Volví a mi casa con la sensación de que este país es mejor desde que tenemos a Cristina. Es la primera vez que me identifico y que creo en el discurso y en las acciones del oficialismo. Otra cosa que no puedo omitir: La Cámpora. Yo no se cuando pasó ni cómo lo hicieron pero me canse de ver secundarios con la bandera de La Cámpora. Lograron estar ahí y son cientos, miles ¡es increíble! Y es kirchernista. Esto no pasaba hasta hace un par de años. Yo recuerdo mi época como estudiante secundaria en una escuela pública y los militantes de los distintos Centros de Estudiantes estábamos vinculados a los partidos de izquierda, al menos la gran mayoría y de golpe el peronismo volvió a la escuela. Increíble e impensable. En estos chicos vi militancia y compromiso, no barriletes que iban a un lugar porque sí.  Insisto: bien por la Cámpora, me sorprendieron.
Me fui otra vez. Decía que fui a buscar una confirmación que no llegó.

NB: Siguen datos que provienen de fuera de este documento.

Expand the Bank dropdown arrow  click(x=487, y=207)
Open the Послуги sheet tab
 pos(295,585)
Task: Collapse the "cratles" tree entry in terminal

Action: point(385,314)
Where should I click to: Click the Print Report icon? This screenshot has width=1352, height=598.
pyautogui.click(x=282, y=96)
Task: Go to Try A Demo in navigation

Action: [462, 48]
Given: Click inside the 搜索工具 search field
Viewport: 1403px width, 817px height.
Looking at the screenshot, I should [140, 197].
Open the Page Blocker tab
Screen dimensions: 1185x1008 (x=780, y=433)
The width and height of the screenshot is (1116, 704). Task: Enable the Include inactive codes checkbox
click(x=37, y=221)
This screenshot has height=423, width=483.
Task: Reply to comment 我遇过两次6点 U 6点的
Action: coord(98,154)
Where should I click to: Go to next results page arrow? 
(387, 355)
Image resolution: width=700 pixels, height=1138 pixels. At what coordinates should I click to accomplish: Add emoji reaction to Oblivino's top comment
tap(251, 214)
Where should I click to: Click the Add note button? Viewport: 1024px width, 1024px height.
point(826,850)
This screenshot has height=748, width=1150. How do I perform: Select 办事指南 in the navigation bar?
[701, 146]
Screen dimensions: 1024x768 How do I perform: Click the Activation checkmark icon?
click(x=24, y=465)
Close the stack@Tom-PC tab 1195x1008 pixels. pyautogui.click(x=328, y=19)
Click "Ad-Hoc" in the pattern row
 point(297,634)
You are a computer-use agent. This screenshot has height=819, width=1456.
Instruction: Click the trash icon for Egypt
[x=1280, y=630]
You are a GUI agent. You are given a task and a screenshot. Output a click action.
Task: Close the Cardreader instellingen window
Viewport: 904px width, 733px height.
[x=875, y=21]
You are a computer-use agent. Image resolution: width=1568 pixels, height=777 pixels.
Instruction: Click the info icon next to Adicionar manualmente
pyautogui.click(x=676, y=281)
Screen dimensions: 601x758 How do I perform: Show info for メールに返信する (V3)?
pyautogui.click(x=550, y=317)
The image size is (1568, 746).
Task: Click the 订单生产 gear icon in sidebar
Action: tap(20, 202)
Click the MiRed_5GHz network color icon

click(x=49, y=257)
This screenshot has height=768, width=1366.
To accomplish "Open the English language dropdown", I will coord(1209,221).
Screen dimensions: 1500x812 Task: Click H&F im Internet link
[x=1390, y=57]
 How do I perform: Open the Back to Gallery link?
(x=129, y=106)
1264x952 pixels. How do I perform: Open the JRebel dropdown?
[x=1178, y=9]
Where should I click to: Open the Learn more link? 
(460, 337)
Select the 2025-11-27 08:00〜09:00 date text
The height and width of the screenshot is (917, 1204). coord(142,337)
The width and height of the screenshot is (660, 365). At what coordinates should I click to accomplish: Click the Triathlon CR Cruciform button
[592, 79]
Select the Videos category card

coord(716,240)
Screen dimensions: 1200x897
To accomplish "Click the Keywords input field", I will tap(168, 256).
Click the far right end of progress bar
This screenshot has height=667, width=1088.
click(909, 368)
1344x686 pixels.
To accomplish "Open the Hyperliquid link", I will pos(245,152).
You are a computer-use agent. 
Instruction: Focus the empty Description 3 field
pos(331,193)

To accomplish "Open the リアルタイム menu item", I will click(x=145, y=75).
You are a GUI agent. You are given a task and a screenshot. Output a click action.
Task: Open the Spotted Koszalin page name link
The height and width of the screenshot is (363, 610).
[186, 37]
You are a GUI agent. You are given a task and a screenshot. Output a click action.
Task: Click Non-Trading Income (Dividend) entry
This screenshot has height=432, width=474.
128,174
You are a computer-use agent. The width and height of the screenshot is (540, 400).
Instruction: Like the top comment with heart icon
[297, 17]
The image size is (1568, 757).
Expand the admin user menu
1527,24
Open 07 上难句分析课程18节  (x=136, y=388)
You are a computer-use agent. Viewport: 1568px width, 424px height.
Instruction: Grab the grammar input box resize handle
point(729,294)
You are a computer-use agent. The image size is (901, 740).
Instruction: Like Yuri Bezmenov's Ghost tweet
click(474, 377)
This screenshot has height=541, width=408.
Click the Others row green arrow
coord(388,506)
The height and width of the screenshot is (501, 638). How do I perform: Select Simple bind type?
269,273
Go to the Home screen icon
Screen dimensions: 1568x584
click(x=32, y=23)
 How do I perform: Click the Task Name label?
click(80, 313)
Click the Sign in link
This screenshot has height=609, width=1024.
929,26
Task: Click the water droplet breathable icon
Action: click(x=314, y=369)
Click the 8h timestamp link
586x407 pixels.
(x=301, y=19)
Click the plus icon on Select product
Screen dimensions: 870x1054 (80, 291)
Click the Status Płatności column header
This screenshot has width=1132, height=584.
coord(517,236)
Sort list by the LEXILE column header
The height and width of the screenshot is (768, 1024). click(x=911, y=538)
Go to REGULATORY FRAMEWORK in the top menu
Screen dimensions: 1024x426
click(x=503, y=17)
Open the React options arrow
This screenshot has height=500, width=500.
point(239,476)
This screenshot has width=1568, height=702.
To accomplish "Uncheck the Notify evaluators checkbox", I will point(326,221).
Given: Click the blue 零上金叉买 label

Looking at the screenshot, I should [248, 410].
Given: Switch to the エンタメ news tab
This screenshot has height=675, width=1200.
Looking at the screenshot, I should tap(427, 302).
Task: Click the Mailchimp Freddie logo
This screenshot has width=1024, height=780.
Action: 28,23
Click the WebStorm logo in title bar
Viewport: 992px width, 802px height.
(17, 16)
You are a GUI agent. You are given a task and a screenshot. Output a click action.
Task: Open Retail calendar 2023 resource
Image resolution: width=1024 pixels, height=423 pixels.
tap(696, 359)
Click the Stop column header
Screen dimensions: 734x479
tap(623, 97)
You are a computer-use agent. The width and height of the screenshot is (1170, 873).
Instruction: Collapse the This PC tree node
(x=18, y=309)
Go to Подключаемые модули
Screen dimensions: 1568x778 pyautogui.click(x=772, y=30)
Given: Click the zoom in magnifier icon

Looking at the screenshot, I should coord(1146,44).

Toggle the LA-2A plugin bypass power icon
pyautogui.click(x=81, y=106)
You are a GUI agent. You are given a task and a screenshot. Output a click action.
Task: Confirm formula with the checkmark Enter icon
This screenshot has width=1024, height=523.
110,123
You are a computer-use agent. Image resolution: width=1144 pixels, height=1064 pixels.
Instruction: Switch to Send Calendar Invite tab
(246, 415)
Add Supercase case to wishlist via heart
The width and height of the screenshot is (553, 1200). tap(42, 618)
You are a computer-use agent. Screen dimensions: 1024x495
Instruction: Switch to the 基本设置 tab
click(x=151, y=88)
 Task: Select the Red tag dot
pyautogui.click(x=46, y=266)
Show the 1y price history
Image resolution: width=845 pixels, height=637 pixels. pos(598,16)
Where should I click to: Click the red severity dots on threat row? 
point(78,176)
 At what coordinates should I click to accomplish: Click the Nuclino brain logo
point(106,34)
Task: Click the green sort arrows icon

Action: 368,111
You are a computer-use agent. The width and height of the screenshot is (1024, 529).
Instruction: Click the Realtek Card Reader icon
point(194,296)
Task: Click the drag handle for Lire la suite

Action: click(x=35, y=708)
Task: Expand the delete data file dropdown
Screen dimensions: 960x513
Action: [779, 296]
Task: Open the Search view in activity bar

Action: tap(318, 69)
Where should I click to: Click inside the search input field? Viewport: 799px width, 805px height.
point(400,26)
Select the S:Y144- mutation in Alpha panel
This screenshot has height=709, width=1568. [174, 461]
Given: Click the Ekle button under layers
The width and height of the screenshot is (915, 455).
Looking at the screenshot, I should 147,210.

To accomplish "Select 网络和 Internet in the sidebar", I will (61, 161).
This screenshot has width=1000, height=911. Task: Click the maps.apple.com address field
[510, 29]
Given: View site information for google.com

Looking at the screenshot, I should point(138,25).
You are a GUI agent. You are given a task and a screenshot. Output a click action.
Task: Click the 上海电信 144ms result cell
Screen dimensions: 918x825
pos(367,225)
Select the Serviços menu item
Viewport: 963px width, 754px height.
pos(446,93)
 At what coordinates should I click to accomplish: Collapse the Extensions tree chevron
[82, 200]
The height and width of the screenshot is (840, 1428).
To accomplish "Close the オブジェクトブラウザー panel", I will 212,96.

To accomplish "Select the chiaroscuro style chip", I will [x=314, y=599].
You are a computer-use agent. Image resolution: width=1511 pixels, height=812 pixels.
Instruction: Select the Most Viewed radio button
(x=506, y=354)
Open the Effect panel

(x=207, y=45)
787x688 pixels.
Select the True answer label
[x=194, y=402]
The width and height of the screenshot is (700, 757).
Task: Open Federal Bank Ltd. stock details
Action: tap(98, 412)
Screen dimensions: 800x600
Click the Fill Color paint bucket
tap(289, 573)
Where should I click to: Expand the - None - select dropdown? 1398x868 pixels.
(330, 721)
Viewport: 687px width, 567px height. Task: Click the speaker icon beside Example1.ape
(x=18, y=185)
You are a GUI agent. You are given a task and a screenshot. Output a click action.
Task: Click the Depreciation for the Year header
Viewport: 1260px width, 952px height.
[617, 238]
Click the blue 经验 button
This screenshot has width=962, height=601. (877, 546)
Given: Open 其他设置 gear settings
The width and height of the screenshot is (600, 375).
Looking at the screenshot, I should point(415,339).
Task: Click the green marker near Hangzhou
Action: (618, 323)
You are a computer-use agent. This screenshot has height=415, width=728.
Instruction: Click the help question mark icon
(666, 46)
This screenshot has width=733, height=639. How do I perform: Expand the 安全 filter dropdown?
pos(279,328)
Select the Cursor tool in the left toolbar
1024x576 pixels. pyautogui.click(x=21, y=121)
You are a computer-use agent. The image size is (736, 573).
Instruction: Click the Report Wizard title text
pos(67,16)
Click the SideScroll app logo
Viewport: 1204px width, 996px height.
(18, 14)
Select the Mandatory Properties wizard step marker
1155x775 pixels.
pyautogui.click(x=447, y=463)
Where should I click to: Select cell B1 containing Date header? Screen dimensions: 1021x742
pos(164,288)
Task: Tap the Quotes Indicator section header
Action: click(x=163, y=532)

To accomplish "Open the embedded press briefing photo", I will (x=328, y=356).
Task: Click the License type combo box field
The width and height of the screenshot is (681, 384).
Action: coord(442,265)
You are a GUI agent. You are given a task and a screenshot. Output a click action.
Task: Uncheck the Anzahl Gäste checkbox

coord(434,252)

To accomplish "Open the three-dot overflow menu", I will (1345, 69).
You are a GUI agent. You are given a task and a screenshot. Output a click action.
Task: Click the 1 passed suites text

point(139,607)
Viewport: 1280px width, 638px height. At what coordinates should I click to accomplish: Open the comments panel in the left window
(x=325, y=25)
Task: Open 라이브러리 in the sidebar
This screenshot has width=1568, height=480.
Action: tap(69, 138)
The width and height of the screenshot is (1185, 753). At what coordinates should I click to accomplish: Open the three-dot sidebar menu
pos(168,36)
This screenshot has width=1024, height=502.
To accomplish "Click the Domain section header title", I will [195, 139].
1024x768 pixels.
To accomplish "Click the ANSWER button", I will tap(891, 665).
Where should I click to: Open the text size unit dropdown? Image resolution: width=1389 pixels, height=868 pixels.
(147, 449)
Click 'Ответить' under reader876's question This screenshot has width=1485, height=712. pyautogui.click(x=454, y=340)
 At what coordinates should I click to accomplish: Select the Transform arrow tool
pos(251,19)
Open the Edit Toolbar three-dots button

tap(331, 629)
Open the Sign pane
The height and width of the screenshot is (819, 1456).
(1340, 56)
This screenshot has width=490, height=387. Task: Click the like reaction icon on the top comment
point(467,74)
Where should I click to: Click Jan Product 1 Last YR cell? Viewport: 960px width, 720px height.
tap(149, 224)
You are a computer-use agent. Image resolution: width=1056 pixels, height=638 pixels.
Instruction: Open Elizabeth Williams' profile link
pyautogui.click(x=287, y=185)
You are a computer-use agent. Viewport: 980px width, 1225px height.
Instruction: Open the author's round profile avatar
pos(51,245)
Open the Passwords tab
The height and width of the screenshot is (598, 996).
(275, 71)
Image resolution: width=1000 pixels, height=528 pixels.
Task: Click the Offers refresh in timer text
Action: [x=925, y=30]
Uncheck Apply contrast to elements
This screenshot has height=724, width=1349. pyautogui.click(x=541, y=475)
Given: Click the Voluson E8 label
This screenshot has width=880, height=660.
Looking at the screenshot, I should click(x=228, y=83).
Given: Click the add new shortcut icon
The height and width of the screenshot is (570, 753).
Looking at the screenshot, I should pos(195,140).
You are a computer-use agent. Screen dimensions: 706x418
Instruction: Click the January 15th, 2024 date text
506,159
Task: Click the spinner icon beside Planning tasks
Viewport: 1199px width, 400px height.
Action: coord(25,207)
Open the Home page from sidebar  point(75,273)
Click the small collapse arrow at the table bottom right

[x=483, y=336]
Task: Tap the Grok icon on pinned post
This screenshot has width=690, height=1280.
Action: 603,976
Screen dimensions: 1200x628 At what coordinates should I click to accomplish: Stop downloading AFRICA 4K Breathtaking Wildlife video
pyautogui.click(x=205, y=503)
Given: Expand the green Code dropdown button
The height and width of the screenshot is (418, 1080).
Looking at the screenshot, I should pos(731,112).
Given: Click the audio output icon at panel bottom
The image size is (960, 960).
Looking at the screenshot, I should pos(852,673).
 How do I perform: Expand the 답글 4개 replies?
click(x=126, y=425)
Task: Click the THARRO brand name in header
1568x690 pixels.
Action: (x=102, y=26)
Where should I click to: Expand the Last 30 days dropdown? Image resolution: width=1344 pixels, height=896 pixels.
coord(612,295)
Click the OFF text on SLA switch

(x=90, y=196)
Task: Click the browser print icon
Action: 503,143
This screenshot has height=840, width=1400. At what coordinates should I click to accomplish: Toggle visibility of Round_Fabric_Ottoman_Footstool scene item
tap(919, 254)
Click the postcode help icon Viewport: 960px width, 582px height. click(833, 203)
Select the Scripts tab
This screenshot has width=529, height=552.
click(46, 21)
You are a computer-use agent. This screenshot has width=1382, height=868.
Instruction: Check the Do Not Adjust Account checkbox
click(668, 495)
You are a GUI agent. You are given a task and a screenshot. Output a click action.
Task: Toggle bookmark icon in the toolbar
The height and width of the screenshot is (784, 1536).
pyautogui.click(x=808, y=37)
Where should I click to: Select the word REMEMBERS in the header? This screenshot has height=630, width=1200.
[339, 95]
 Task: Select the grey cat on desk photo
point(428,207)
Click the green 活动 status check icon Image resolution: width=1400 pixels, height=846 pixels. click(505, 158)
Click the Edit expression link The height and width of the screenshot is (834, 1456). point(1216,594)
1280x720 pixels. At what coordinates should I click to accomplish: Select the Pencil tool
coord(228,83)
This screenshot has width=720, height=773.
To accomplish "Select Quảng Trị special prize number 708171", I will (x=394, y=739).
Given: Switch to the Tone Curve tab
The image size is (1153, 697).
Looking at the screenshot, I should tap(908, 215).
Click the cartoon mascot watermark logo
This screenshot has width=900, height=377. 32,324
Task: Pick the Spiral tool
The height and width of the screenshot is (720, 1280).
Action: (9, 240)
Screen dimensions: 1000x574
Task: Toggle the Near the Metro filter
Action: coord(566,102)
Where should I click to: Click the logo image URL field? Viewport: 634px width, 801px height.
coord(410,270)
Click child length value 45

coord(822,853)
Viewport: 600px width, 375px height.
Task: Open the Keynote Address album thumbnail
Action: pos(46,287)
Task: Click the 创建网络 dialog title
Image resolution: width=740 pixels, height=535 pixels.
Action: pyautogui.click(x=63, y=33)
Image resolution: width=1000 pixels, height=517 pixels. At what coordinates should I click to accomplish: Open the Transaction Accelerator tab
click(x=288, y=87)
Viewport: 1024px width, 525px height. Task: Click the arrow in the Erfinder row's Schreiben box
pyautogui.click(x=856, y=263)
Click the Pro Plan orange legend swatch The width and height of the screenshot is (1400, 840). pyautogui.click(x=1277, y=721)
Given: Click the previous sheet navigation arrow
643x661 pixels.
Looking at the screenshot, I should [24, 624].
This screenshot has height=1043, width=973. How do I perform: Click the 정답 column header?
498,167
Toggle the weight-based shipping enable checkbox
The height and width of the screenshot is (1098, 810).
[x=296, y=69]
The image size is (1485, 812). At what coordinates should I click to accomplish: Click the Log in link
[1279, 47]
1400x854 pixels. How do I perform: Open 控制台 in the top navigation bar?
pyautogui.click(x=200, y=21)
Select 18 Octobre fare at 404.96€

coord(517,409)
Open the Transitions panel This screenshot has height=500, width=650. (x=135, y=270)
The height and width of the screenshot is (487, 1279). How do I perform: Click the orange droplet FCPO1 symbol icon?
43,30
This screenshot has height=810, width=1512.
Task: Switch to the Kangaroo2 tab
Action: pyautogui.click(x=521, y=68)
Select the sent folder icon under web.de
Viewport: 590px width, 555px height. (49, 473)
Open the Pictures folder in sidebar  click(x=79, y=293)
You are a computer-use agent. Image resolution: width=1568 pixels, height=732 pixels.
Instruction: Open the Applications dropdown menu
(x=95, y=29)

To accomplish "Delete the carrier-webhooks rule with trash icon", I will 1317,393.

Cristina no habló de re elección y coincidiendo con van der Kooy (¡qué loco! ¿no?) evitó hablar de peronismo…. qué bueno que coincidamos colega. “Evitó hablar de peronismo, habló de  preguntar si queremos la asignacion universal por hijo, si queremos un país más justo” Si, van der Kooy, la presidenta dijo eso ¡qué bueno que dijo eso! Porque es eso lo que está pasando en Argentina. No soy peronista, no vengo del peronismo pero no puedo no reconocer lo que Nestor y Cristina le aportaron a este país.  Hay cambios casi revolucionarios, que no son chavistas ni castristas sino argentinos pero qué miedo que este país pueda crecer sin la ayuda del país del norte, qué miedo que da que las clases mas bajas logren alcancar un mejor nivel socio cultural, qué miedo ¿no?
Bueno me sigo yendo a otros lado así que dejo de escribir, por hoy, pero  quiero dejar en estas líneas que es la primera a vez que me siento feliz de ser argentina y de estar viviendo este momento histórico desde acá adentro. Quiero que este modelo se siga fortaleciendo y quiero escuchar a nuestra presidenta en la 9 de julio y para todo el mundo, porque un estadio nos queda chico a todos y a todas.